Memory allocated for model inputs, outputs, and intermediate tensors by the memory manager.

others

Miscellaneous memory usage (class member variables, alignment overhead, etc.). Usually very small.

total

Total memory usage across all categories.

Memory types shown: Internal RAM, PSRAM, and FLASH usage for each category.

Profile model inference latency

The profile_module() method prints detailed latency information for each module (layer) in the model.

API: void dl::Model::profile_module(bool sort_module_by_latency = false)
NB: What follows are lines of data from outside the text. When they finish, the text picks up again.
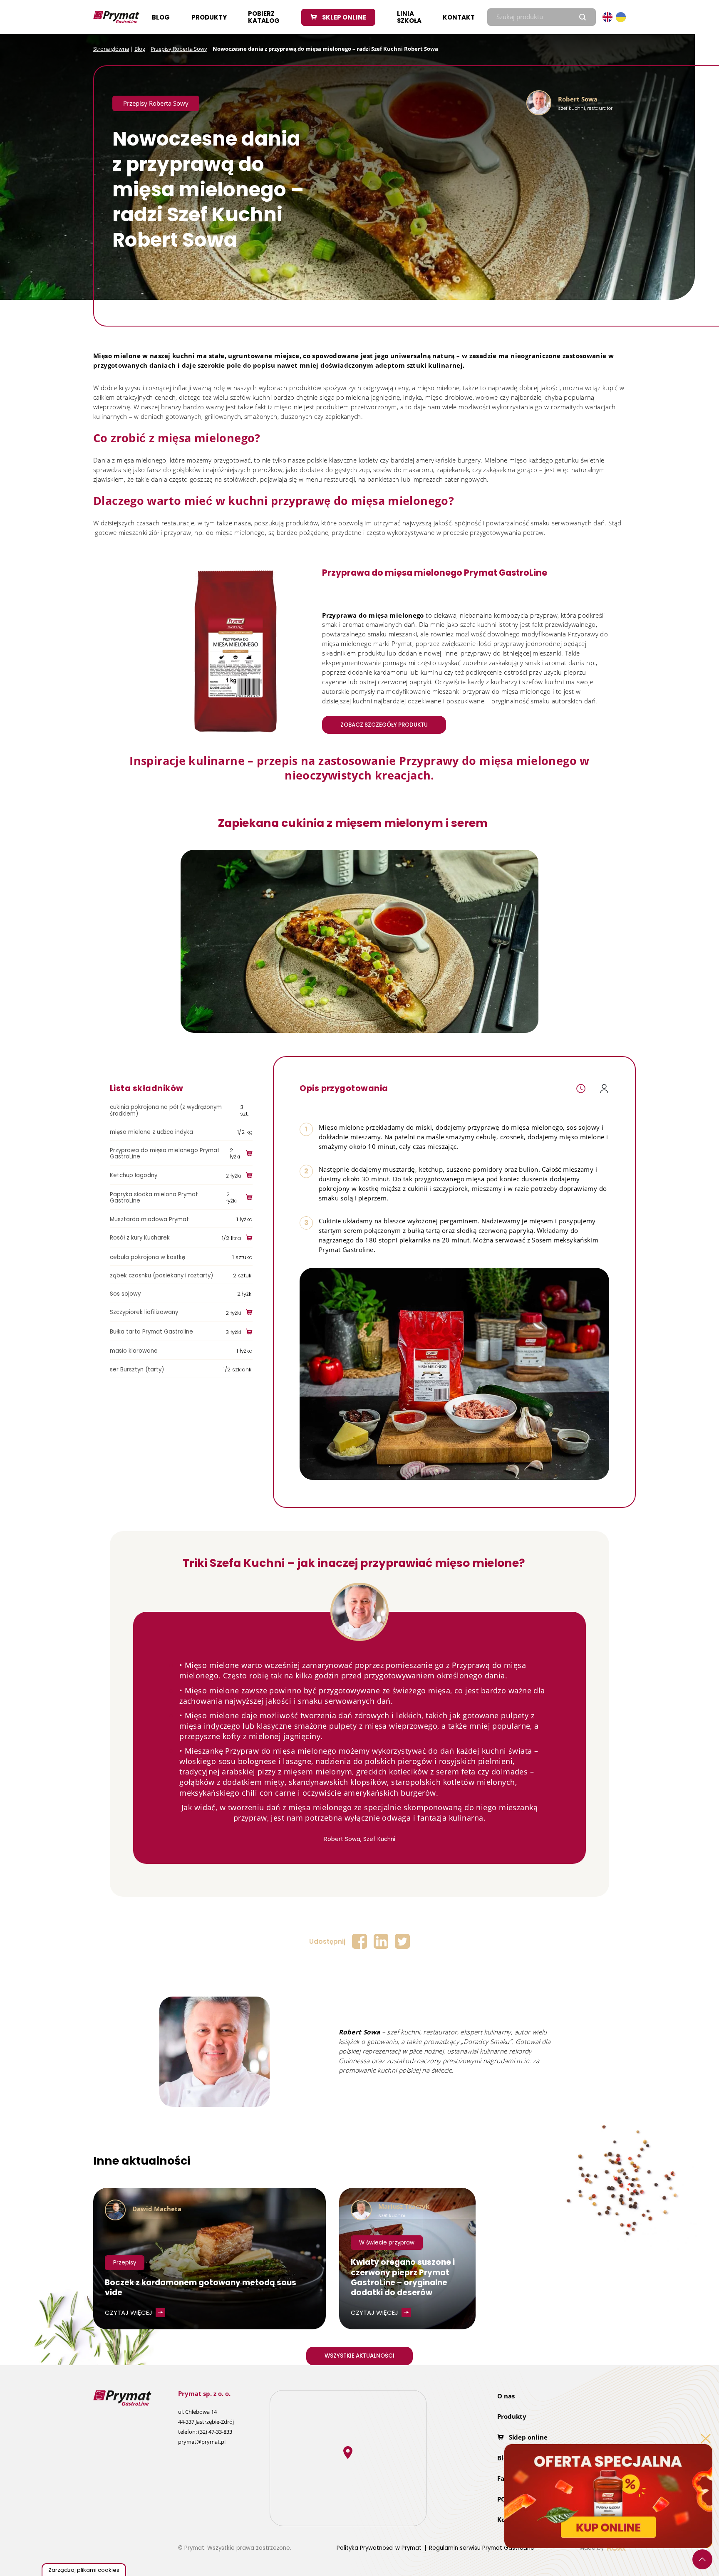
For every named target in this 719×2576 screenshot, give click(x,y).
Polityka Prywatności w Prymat (379, 2548)
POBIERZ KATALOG (264, 17)
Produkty (209, 17)
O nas (506, 2396)
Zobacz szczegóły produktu (384, 725)
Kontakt (459, 17)
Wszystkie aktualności (359, 2356)
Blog (161, 17)
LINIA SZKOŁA (409, 17)
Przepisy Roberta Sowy (179, 48)
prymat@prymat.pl (202, 2441)
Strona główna (111, 48)
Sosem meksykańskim (565, 1240)
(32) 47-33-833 (215, 2431)
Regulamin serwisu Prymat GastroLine (481, 2548)
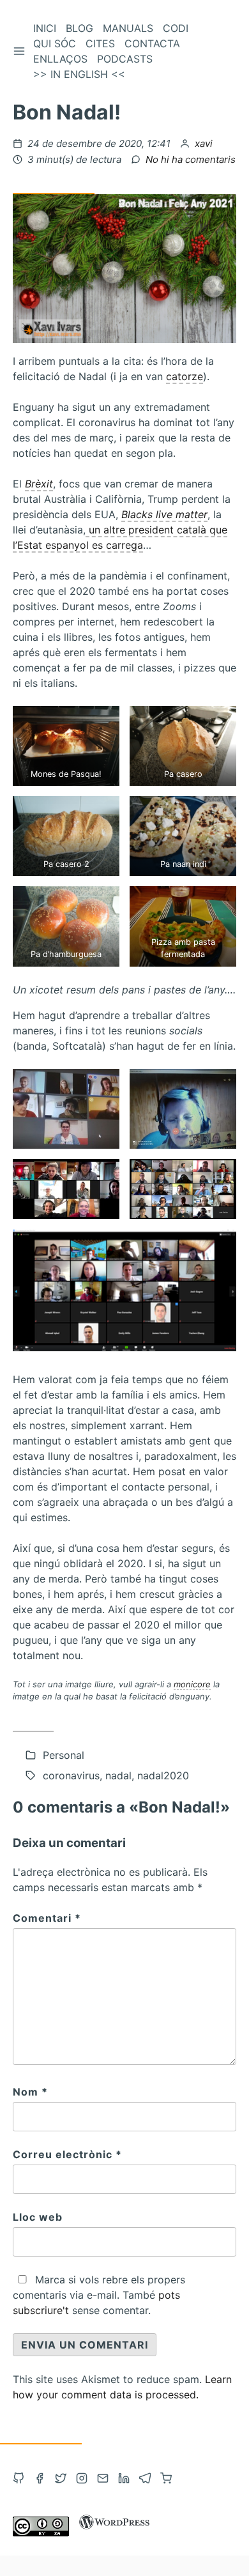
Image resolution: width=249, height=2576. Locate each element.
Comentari (47, 1918)
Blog (79, 28)
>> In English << (79, 74)
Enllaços (60, 58)
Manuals (128, 28)
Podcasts (125, 58)
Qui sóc (54, 43)
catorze (184, 376)
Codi (175, 28)
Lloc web (38, 2217)
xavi (204, 143)
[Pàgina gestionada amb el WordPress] (114, 2532)
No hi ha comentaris (191, 159)
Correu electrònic (67, 2154)
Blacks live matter (164, 514)
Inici (44, 28)
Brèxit (39, 483)
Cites (100, 43)
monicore (192, 1684)
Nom (30, 2091)
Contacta (152, 43)
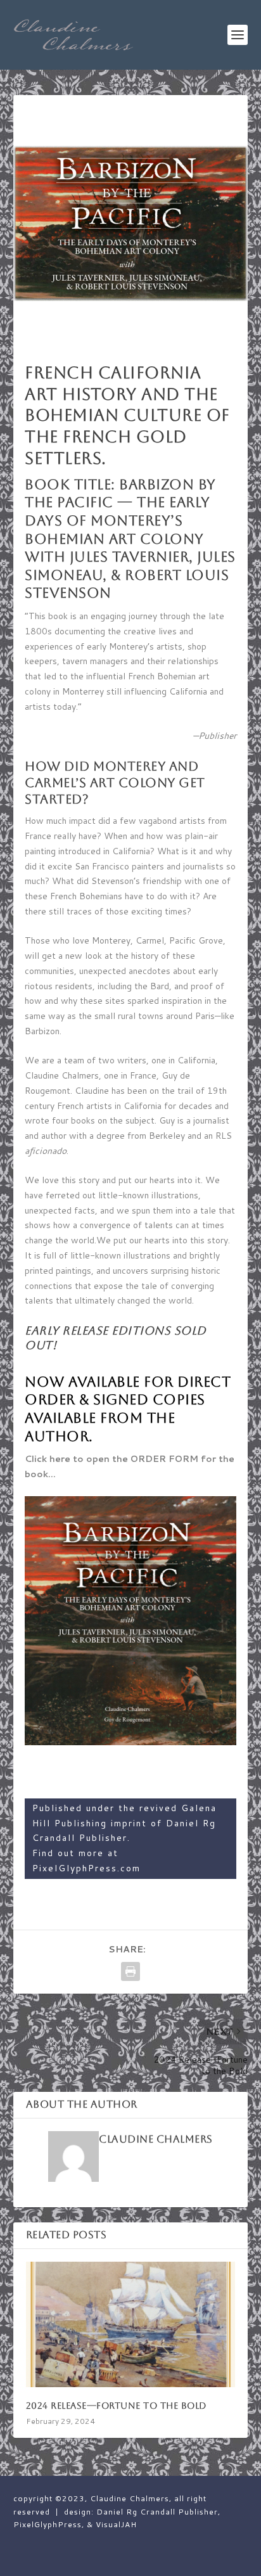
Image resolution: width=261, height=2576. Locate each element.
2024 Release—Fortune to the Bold (116, 2405)
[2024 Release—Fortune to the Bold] (131, 2324)
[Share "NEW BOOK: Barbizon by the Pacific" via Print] (130, 1971)
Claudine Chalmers (156, 2139)
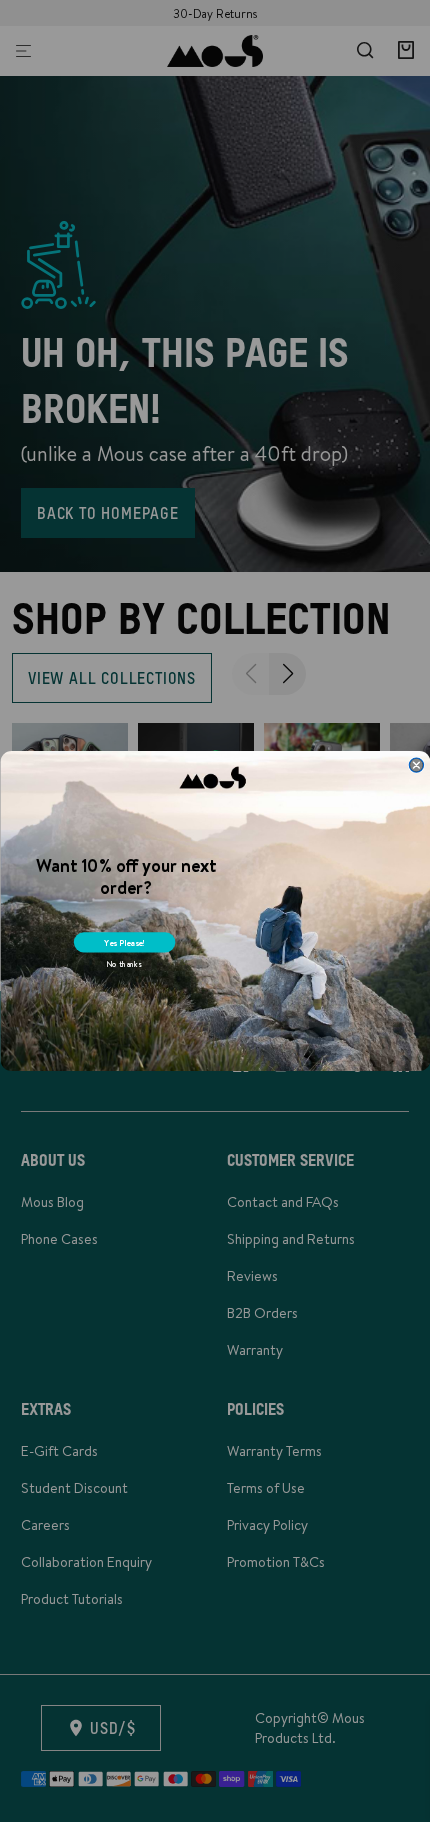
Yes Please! (124, 943)
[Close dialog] (416, 765)
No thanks (123, 964)
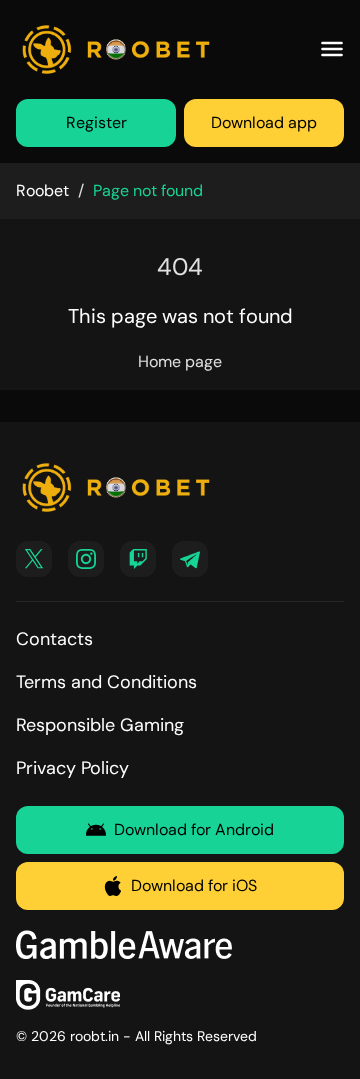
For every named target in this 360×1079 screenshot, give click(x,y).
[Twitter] (34, 559)
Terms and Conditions (106, 682)
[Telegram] (190, 559)
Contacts (54, 639)
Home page (180, 361)
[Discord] (138, 559)
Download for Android (194, 829)
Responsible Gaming (100, 725)
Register (96, 122)
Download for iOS (194, 885)
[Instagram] (86, 559)
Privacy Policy (72, 768)
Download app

Parameters: - sort_module_by_latency: If true, modules are sorted by latency (highest first). If false (default), modules are shown in ONNX topological order.

Usage:

// Default: topological order
model->profile_module();

// Sorted by latency (highest first)
model->profile_module(true);

Output includes: - Module name - Module type (operation type) - Inference latency in microseconds (or cycles if DL_LOG_LATENCY_UNIT is enabled) - Total inference latency at the end

Combined profiling: profile() method

The profile() method combines profile_memory() and profile_module() for comprehensive analysis.

API: void dl::Model::profile(bool sort_module_by_latency = false)

Usage:

// Comprehensive profiling in topological order
model->profile();

// Comprehensive profiling sorted by latency
model->profile(true);

This is the most convenient way to get both memory and performance analysis in one call.